PROBLEM TO WORK ON: Before copying, set aside the pictures; then restate exactly the lines from the one with "Click the Mail envelope icon" through the last line of the records.

DATA IN THIS EXERCISE:
BEGIN
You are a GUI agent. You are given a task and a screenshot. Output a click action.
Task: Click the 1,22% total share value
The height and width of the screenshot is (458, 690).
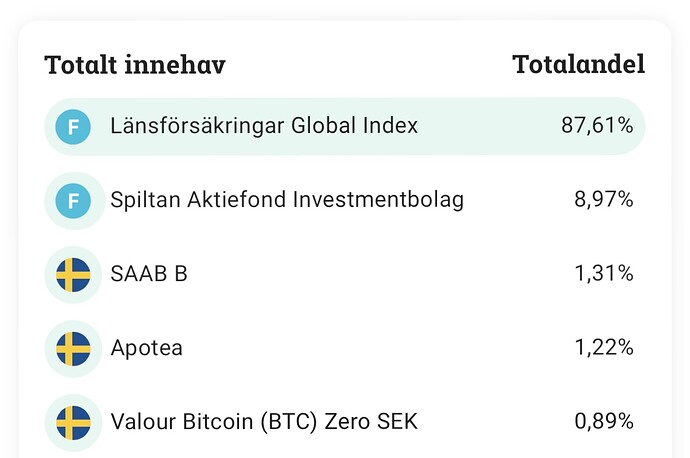603,348
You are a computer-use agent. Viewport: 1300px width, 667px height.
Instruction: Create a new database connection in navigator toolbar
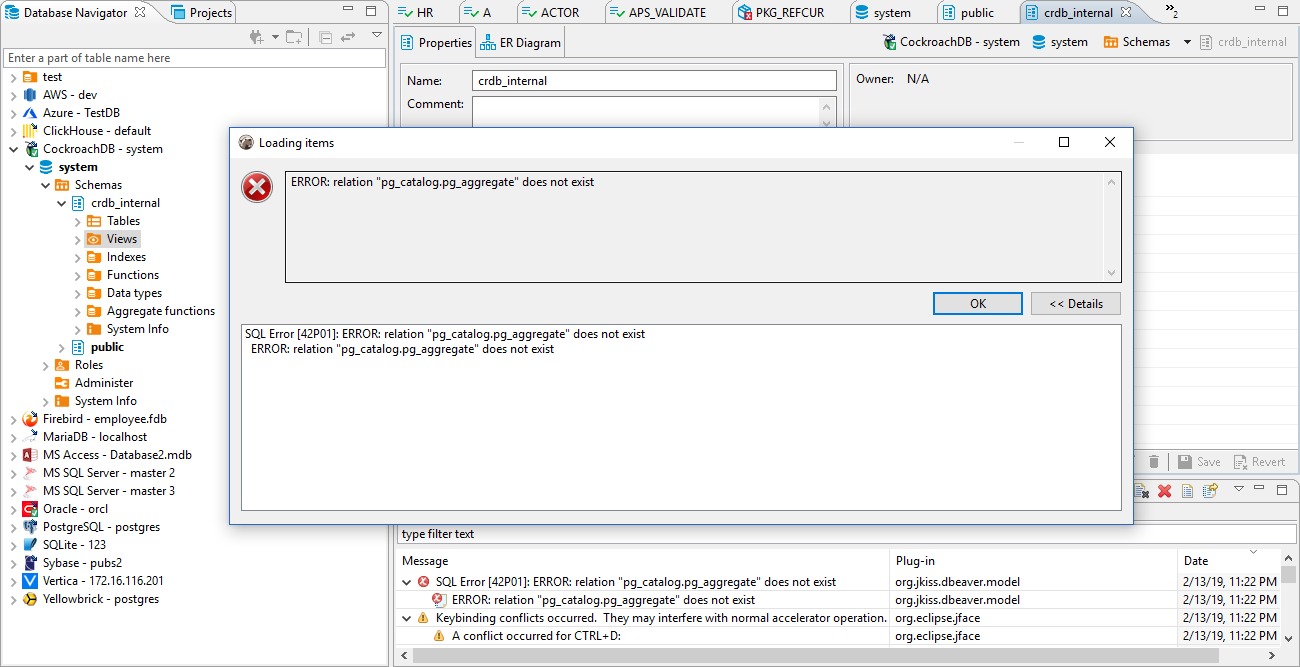coord(256,36)
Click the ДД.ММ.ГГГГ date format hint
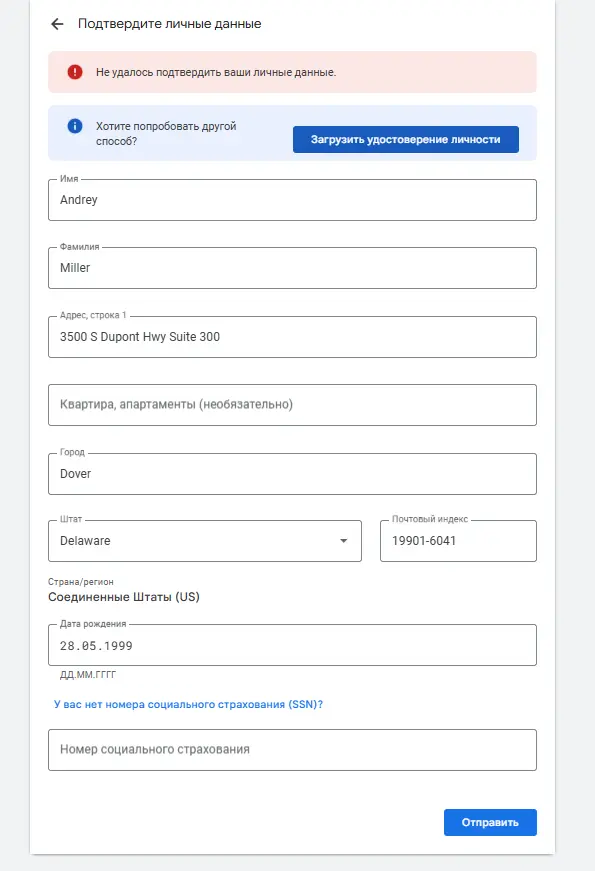 pos(88,675)
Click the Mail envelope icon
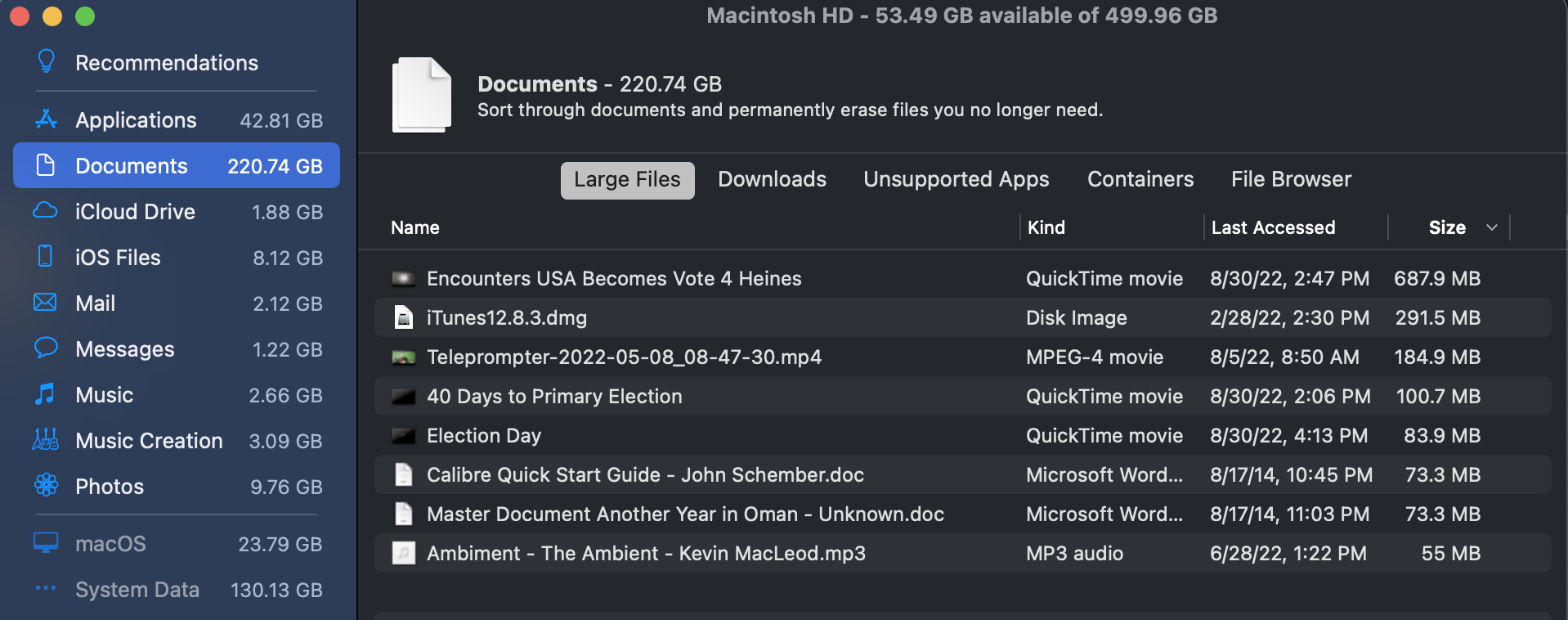The width and height of the screenshot is (1568, 620). point(46,303)
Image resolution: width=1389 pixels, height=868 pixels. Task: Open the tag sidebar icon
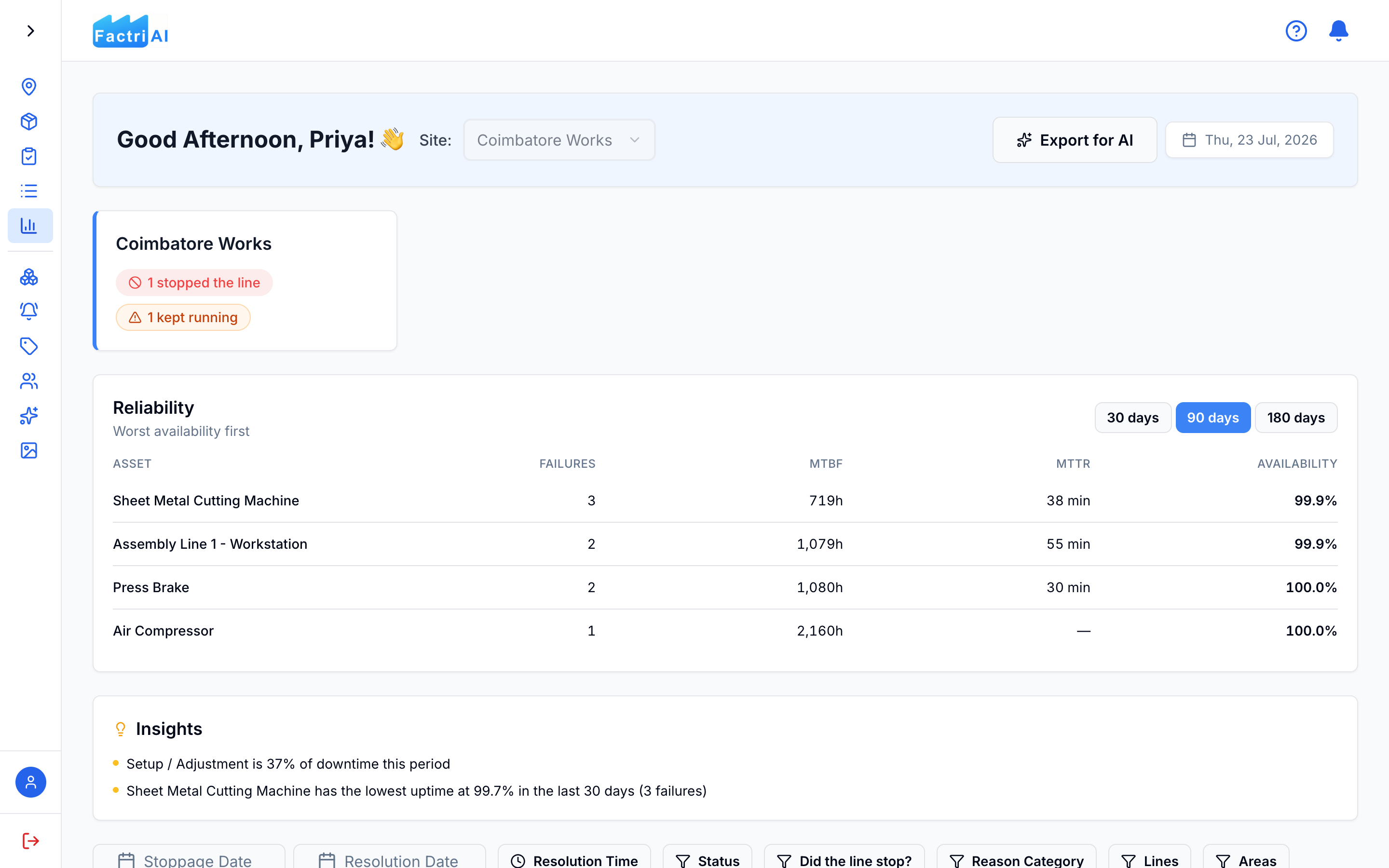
END
COMPLETED TASK:
Click the Mail envelope icon
The width and height of the screenshot is (1568, 620). point(46,303)
Image resolution: width=1389 pixels, height=868 pixels. Task: Open the tag sidebar icon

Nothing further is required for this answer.